--- Your task ---
Every entry here needs to be repeated exactly.

--- Source data ---

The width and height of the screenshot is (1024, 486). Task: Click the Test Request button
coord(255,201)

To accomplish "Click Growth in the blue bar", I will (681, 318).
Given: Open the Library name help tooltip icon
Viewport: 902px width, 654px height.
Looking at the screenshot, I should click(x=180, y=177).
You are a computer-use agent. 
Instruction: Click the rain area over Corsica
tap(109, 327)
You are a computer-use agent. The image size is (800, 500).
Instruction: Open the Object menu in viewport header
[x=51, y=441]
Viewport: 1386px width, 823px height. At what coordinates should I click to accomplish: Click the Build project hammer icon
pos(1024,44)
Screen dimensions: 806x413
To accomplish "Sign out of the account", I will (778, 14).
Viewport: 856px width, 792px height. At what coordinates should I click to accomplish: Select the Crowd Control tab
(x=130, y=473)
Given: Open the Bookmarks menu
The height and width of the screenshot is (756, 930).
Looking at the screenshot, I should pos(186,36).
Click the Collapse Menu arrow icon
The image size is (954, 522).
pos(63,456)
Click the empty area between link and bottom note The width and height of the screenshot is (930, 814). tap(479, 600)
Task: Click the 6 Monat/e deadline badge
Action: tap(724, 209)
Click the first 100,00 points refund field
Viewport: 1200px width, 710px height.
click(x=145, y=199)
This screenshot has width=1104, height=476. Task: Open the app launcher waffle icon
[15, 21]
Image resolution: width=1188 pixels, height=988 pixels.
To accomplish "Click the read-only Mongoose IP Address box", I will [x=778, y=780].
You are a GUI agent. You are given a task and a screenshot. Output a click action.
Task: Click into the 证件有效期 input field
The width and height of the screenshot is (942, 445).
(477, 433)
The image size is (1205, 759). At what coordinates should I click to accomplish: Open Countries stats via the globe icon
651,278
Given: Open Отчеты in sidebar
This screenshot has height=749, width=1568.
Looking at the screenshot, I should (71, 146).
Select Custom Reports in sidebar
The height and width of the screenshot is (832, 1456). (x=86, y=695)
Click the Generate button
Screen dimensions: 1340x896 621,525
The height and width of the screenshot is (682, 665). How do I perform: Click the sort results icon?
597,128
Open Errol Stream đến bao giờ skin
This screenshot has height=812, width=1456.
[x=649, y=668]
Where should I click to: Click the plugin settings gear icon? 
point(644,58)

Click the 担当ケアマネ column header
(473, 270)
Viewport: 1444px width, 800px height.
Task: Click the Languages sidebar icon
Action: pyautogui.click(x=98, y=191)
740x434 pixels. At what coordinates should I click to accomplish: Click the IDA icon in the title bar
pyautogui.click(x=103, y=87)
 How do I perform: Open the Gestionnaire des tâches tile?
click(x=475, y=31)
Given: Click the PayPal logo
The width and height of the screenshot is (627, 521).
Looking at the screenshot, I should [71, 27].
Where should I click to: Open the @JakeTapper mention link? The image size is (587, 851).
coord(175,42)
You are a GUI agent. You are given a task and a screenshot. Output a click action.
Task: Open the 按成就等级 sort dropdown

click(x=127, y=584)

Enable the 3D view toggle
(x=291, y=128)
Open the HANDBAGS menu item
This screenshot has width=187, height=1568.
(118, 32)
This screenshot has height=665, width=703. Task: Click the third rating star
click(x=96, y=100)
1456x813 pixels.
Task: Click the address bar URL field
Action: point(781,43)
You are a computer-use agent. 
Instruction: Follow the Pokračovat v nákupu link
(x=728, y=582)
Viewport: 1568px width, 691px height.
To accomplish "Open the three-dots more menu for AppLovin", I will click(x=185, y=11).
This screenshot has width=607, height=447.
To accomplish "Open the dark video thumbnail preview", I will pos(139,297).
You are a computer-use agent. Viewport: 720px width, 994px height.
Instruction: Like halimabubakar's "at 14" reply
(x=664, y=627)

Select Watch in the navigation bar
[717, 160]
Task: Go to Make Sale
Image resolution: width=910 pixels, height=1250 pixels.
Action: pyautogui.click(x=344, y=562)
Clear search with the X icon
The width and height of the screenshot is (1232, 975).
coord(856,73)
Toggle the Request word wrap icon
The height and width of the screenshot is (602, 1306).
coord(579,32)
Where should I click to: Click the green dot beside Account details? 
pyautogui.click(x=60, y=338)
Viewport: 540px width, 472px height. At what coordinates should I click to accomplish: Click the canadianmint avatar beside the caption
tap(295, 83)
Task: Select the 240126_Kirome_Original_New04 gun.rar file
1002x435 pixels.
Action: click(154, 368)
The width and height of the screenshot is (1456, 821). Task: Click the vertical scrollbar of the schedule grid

--- Exercise result ---
The width and height of the screenshot is (1024, 486). Task: Click the Test Request button
coord(255,201)

To accomplish "Click Growth in the blue bar", I will (681, 318).
Given: Open the Library name help tooltip icon
Viewport: 902px width, 654px height.
Looking at the screenshot, I should click(x=180, y=177).
You are a computer-use agent. 
Instruction: Click the rain area over Corsica
tap(109, 327)
You are a computer-use agent. The image size is (800, 500).
Instruction: Open the Object menu in viewport header
[x=51, y=441]
Viewport: 1386px width, 823px height. At what coordinates should I click to accomplish: Click the Build project hammer icon
pos(1024,44)
Screen dimensions: 806x413
To accomplish "Sign out of the account", I will (778, 14).
Viewport: 856px width, 792px height. At what coordinates should I click to accomplish: Select the Crowd Control tab
(x=130, y=473)
Given: Open the Bookmarks menu
The height and width of the screenshot is (756, 930).
Looking at the screenshot, I should pos(186,36).
Click the Collapse Menu arrow icon
The image size is (954, 522).
pos(63,456)
Click the empty area between link and bottom note The width and height of the screenshot is (930, 814). tap(479, 600)
Task: Click the 6 Monat/e deadline badge
Action: tap(724, 209)
Click the first 100,00 points refund field
Viewport: 1200px width, 710px height.
click(x=145, y=199)
This screenshot has width=1104, height=476. Task: Open the app launcher waffle icon
[15, 21]
Image resolution: width=1188 pixels, height=988 pixels.
To accomplish "Click the read-only Mongoose IP Address box", I will [x=778, y=780].
You are a GUI agent. You are given a task and a screenshot. Output a click action.
Task: Click into the 证件有效期 input field
The width and height of the screenshot is (942, 445).
(477, 433)
The image size is (1205, 759). At what coordinates should I click to accomplish: Open Countries stats via the globe icon
651,278
Given: Open Отчеты in sidebar
This screenshot has height=749, width=1568.
Looking at the screenshot, I should (71, 146).
Select Custom Reports in sidebar
The height and width of the screenshot is (832, 1456). (x=86, y=695)
Click the Generate button
Screen dimensions: 1340x896 621,525
The height and width of the screenshot is (682, 665). How do I perform: Click the sort results icon?
597,128
Open Errol Stream đến bao giờ skin
This screenshot has height=812, width=1456.
[x=649, y=668]
Where should I click to: Click the plugin settings gear icon? 
point(644,58)

Click the 担当ケアマネ column header
(473, 270)
Viewport: 1444px width, 800px height.
Task: Click the Languages sidebar icon
Action: pyautogui.click(x=98, y=191)
740x434 pixels. At what coordinates should I click to accomplish: Click the IDA icon in the title bar
pyautogui.click(x=103, y=87)
 How do I perform: Open the Gestionnaire des tâches tile?
click(x=475, y=31)
Given: Click the PayPal logo
The width and height of the screenshot is (627, 521).
Looking at the screenshot, I should [71, 27].
Where should I click to: Open the @JakeTapper mention link? The image size is (587, 851).
coord(175,42)
You are a GUI agent. You are given a task and a screenshot. Output a click action.
Task: Open the 按成就等级 sort dropdown

click(x=127, y=584)

Enable the 3D view toggle
(x=291, y=128)
Open the HANDBAGS menu item
This screenshot has width=187, height=1568.
(118, 32)
This screenshot has height=665, width=703. Task: Click the third rating star
click(x=96, y=100)
1456x813 pixels.
Task: Click the address bar URL field
Action: point(781,43)
You are a computer-use agent. 
Instruction: Follow the Pokračovat v nákupu link
(x=728, y=582)
Viewport: 1568px width, 691px height.
To accomplish "Open the three-dots more menu for AppLovin", I will click(x=185, y=11).
This screenshot has width=607, height=447.
To accomplish "Open the dark video thumbnail preview", I will pos(139,297).
You are a computer-use agent. Viewport: 720px width, 994px height.
Instruction: Like halimabubakar's "at 14" reply
(x=664, y=627)

Select Watch in the navigation bar
[717, 160]
Task: Go to Make Sale
Image resolution: width=910 pixels, height=1250 pixels.
Action: pyautogui.click(x=344, y=562)
Clear search with the X icon
The width and height of the screenshot is (1232, 975).
coord(856,73)
Toggle the Request word wrap icon
The height and width of the screenshot is (602, 1306).
coord(579,32)
Where should I click to: Click the green dot beside Account details? 
pyautogui.click(x=60, y=338)
Viewport: 540px width, 472px height. At what coordinates should I click to accomplish: Click the canadianmint avatar beside the caption
tap(295, 83)
Task: Select the 240126_Kirome_Original_New04 gun.rar file
1002x435 pixels.
Action: click(154, 368)
The width and height of the screenshot is (1456, 821). Task: Click the vertical scrollbar of the schedule grid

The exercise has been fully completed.